_Reading text_:
Ralph happened to see the exchange, as he was just catching up to me.  He had decided the afternoon before when he was at a train station heading home and noticed there was a train leaving in ten minutes to Belfort, the start of this stage, decided on the spot to take the train to Belfort for one last dose of The Tour.  He arrived late in the afternoon and grabbed a room at a hotel by the train station for ninety euros.  He wanted to book it for two nights so he could ride the stage without carrying his gear, leaving it there and returning for it by train after completing the stage.  But the price of the room the next night for The Tour was more than double, one hundred and eighty-five euros. So he was climbing with the five pounds of gear he’s able to get by on, rather than the nothing of just about everyone else.  I had camped ten miles past Belfort and knew Ralph would easily catch up to me even with that extra weight.


The Ballon is another of the storied climbs of The Tour, but not for its difficulty but rather for having been the first noteworthy climb included in The Tour in its third edition in 1905.  The Tour founder and director, Henri Desgrange, ballyhooed the climb as a great test for the riders, not even sure if they could manage it.  That was the promoter in him, trying to sell newspapers, as the first two Tours included a climb over the Col de Republique out of St. Etienne on the Lyon stage that was comparable to it, but more obscure than this renowned bald peak in the Vosges.   But the myth persists that this was the first true climb the racers were subjected to.  A sign at the base of the climb perpetuates the myth.

_Objective_: According to the Tour de France passage, in what year and which edition was the Ballon first included in The Tour? The rows that follow come from a separate source and are unrelated to the Tour de France passage.

_Given information_:
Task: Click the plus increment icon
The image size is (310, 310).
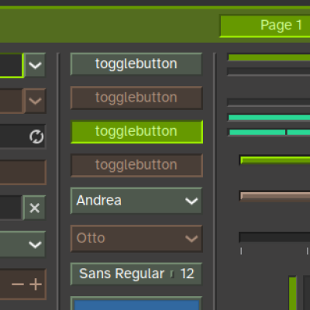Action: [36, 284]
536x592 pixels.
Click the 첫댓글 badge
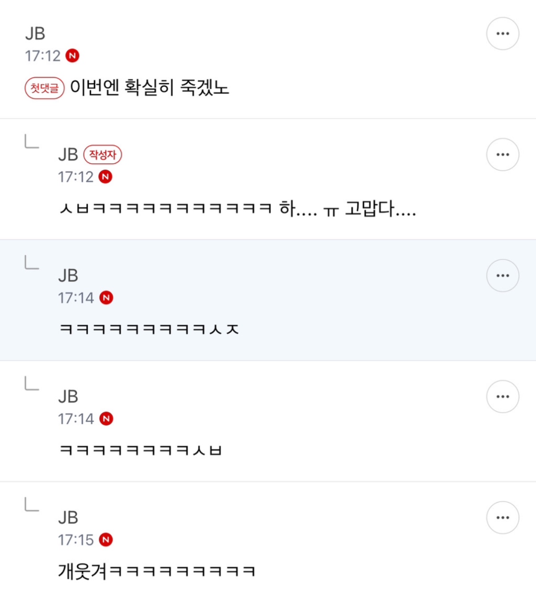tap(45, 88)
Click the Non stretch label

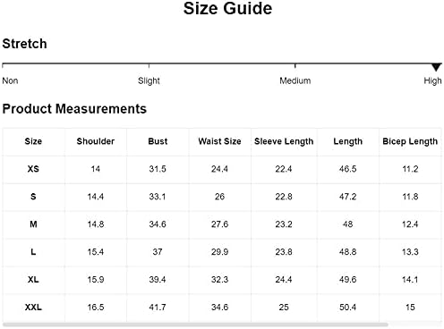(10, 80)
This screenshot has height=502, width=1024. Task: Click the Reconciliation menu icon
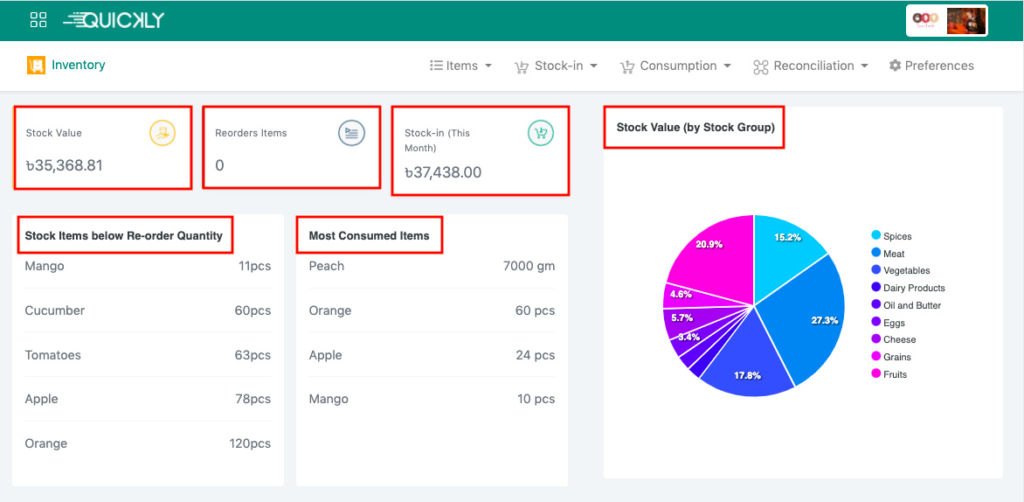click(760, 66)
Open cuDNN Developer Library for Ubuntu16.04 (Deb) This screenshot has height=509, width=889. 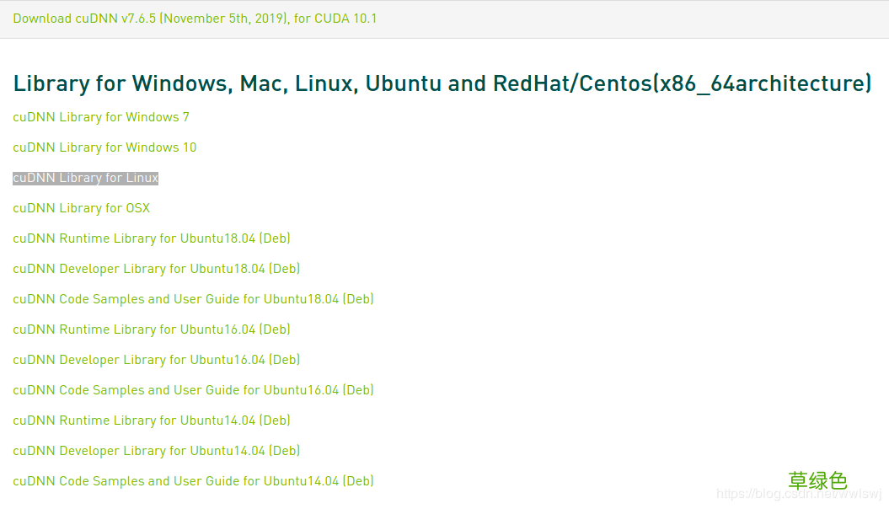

_Written answer_: In 1905, in the third edition of The Tour.